=== Selected text ===
Subject: [DPRG] Re: ( was switcher)
From: David P. Anderson dpa at io.isem.smu.edu
Date: Sat Dec 27 17:43:01 CST 2003

Hey Kip,

So the idea is to use the higher voltage directly, then reduce the software
loop gain to compensate?  Sort of like biasing the control range down
toward shorter PWM widths, by increasing their heights?  Hence getting
back more head room?

But the battery still discharges along some slope, and the robot, when "tuned"
to work well at the middle of that slope, does not work well at _either_ end.

At the low end it doesn't have anough torque and seems sort of like its drunk.
At the hi-end it's too jerky and hyper.  Wouldn't this be the same?

Easy enough to test, I'll get back to you...


> Sorry David, I did not mean to wave hands.  I was trying to explain what I 
> think is wrong and gave two different ways to solve it.  Obviously I did 
> not make myself clear the last two times, and Chuck's write-up was also not 
> clear enough, because I think he was saying the same thing in a different way.
> So I will try one more time.  You have two options.  1. More Battery 
> Voltage.  2. Tune it to work at a lower voltage.
> If your system will not preform at the lower voltage because of the torque 
> needed to balance, then add more voltage.
> This is what you are already doing with the regulator.  To get 24V out, you 
> had to add batteries to make the input 27V or greater.  What I am saying is 
> to try it with the 27V (or whatever) without the regulator.
===
* [What you will do]
a) In the forum message, what two options are offered for the robot's problem?
b) Output everything in the forum message from "At the low end" down to "a lower voltage.".
Rely solely on the forum message when working with the items.
=== Records shown ===
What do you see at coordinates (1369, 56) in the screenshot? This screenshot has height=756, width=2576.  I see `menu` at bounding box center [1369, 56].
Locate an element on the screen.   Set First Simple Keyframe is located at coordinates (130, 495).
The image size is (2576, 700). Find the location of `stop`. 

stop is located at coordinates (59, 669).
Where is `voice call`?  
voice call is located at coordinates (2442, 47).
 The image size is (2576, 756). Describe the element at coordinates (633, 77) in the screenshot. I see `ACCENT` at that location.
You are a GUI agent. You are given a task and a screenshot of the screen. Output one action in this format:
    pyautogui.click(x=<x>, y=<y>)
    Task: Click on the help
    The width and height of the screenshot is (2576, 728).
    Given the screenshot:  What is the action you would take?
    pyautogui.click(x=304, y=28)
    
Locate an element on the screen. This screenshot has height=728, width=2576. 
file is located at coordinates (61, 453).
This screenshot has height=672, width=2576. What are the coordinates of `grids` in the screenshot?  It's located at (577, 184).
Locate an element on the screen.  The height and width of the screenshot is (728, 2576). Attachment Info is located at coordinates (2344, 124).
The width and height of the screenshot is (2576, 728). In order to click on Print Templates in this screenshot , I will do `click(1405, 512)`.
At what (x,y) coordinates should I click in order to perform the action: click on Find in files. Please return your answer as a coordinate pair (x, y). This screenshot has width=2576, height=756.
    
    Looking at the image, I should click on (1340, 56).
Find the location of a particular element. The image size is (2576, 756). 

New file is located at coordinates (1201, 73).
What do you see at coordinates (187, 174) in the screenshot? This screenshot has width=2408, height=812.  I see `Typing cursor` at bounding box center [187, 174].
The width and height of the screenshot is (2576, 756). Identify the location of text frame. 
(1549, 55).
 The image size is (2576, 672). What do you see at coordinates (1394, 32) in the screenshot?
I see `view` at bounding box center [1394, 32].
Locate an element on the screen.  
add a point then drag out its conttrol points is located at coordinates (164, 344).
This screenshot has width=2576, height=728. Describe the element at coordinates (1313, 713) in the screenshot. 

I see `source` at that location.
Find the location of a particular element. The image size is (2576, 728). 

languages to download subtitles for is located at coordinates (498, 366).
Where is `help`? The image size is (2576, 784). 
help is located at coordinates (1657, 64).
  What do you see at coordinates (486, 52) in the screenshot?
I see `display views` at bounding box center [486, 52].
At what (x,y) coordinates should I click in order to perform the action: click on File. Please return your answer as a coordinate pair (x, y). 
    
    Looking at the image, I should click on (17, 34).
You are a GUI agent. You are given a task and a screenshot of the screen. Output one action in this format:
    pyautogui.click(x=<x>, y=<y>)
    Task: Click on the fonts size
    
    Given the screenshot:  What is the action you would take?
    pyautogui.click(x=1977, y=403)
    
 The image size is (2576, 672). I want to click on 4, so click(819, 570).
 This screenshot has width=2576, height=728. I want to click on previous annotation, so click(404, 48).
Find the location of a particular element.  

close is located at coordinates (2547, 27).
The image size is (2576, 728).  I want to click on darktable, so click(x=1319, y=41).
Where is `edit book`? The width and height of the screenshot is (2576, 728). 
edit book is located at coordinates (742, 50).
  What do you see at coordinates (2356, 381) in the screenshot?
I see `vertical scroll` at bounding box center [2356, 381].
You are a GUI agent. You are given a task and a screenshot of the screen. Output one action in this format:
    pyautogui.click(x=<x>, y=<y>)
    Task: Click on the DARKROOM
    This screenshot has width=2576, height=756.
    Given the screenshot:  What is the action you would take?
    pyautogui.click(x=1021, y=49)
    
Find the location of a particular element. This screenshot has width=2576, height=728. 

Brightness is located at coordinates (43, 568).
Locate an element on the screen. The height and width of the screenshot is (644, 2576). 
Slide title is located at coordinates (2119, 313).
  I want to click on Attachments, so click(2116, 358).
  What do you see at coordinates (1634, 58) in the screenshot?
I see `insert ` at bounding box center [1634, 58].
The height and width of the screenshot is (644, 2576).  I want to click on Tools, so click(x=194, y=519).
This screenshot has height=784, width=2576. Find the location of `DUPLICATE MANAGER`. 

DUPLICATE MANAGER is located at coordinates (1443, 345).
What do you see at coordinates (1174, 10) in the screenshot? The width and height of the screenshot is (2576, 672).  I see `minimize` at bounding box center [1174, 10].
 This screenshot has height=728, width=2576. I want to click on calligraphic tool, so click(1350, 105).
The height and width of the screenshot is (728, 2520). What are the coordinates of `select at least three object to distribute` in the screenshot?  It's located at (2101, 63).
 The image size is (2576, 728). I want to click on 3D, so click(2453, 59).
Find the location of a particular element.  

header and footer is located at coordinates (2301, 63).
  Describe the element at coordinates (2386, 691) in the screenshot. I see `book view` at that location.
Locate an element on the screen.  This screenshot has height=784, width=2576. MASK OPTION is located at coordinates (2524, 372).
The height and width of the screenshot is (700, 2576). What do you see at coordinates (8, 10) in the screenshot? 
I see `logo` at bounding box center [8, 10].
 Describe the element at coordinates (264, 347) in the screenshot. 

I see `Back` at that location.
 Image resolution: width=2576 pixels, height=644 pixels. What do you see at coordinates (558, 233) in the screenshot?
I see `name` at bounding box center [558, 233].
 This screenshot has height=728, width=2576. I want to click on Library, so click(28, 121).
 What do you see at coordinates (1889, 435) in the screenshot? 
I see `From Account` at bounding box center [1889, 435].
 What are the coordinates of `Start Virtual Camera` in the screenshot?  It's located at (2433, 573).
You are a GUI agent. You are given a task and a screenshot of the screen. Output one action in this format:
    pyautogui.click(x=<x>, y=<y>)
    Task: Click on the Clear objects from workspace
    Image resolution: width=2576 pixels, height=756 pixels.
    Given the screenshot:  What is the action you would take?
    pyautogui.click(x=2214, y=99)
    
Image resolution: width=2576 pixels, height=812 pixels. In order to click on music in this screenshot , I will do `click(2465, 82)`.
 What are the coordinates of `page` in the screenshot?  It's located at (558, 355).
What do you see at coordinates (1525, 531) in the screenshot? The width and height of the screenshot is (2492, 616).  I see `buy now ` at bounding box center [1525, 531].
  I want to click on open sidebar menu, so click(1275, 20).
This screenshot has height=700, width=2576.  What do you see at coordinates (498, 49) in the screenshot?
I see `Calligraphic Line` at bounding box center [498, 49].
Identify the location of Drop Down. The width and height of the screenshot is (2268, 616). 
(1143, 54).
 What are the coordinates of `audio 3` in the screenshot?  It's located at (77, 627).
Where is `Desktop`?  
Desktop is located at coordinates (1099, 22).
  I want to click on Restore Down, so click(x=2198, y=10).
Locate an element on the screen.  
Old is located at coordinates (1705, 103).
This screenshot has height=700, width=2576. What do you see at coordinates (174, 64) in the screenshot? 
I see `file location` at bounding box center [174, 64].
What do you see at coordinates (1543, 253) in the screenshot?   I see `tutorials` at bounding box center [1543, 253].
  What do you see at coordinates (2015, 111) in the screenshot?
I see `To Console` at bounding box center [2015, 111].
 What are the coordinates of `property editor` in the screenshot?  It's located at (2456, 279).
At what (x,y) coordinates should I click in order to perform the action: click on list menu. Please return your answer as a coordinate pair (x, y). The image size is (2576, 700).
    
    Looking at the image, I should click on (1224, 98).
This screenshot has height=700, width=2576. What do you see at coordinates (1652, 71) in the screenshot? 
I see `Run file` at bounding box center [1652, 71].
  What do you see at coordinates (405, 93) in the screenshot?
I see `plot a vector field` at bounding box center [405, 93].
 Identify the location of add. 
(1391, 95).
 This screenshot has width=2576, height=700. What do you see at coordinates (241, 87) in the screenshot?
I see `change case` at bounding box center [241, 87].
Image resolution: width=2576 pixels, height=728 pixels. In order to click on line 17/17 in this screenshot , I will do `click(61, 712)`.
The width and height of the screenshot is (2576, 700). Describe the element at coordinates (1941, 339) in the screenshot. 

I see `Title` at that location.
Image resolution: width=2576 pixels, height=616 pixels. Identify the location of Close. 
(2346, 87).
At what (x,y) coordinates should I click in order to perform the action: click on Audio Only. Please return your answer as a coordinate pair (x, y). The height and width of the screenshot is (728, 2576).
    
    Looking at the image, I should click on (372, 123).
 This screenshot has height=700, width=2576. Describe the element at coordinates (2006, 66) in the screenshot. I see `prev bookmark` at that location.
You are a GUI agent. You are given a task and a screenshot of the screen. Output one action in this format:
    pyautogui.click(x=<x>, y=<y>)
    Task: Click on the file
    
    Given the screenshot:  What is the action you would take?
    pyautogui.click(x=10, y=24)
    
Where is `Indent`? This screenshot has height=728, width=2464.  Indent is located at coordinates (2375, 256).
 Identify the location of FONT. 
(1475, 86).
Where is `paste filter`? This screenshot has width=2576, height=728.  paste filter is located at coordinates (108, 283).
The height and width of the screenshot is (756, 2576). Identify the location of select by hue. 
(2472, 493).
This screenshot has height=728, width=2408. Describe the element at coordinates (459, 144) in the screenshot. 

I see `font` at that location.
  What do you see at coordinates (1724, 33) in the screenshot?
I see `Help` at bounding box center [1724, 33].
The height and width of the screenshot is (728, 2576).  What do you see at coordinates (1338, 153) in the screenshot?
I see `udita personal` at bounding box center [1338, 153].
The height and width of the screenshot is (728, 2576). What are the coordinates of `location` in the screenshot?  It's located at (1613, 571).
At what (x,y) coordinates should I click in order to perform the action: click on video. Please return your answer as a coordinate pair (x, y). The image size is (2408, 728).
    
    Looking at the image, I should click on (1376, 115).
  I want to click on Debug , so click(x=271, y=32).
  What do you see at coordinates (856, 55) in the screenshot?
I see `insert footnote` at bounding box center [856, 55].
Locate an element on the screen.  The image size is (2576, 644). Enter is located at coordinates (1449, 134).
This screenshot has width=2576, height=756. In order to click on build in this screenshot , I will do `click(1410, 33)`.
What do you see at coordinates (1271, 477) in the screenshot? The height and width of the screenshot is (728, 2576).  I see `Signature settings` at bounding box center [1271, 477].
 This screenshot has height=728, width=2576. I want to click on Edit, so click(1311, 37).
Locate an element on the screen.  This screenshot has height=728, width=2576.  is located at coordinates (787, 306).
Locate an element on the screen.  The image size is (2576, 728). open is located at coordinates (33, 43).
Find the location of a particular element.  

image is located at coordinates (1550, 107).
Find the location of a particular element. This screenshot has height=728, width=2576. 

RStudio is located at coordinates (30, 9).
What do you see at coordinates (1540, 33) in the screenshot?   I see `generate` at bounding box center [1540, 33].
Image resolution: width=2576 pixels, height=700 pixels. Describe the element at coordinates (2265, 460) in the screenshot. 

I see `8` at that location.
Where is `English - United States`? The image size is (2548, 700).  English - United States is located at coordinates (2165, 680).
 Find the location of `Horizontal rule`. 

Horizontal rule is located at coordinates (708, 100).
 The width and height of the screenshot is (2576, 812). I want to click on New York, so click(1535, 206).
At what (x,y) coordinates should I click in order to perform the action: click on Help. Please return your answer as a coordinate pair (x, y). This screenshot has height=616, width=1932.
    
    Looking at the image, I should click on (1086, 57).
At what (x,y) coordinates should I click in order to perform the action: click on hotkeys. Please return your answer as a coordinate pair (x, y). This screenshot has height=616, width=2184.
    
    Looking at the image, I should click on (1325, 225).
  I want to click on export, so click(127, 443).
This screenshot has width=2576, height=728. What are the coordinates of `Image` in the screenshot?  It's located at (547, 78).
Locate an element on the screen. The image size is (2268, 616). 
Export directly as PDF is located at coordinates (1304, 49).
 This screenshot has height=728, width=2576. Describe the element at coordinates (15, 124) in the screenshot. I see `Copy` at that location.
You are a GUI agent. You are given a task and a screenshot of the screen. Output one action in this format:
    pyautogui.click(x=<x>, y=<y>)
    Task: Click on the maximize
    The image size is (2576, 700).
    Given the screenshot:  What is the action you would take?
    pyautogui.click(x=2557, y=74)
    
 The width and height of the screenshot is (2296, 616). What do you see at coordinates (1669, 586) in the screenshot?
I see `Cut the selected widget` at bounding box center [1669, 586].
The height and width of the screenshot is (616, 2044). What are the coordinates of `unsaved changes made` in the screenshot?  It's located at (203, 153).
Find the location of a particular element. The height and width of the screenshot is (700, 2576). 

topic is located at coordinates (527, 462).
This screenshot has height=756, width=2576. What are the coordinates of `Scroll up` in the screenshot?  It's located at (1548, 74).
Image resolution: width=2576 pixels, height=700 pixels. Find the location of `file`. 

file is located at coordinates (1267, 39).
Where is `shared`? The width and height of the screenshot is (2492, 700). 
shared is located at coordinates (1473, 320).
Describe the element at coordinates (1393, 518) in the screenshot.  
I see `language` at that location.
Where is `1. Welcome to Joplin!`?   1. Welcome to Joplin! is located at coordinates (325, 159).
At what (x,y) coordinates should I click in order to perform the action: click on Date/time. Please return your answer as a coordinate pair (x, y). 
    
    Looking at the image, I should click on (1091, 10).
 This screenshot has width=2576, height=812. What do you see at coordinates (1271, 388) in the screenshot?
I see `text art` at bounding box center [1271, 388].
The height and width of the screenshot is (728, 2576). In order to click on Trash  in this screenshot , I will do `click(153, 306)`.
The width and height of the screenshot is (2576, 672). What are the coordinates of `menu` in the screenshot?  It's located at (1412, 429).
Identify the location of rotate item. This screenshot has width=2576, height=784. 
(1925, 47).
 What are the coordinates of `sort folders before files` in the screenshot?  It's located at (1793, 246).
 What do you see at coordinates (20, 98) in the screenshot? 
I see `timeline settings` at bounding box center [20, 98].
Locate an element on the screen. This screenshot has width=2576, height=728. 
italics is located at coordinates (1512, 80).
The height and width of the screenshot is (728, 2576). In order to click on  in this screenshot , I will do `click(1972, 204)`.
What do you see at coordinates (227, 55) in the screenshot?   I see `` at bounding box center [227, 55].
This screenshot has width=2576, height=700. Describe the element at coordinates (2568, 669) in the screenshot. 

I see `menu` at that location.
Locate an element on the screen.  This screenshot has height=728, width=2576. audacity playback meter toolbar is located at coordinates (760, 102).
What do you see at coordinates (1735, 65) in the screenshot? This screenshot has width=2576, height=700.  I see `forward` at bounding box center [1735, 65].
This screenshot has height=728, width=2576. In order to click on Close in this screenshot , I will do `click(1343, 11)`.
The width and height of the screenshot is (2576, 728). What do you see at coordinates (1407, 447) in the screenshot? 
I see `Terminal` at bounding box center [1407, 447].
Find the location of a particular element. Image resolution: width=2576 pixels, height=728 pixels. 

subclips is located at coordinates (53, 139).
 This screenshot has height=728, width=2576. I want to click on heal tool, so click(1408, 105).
===
* [Task responses]
a) Adding more battery voltage, or tuning the robot to work at a lower voltage.

b)
At the low end it doesn't have anough torque and seems sort of like its drunk.
At the hi-end it's too jerky and hyper.  Wouldn't this be the same?

Easy enough to test, I'll get back to you...


> Sorry David, I did not mean to wave hands.  I was trying to explain what I 
> think is wrong and gave two different ways to solve it.  Obviously I did 
> not make myself clear the last two times, and Chuck's write-up was also not 
> clear enough, because I think he was saying the same thing in a different way.
> So I will try one more time.  You have two options.  1. More Battery 
> Voltage.  2. Tune it to work at a lower voltage.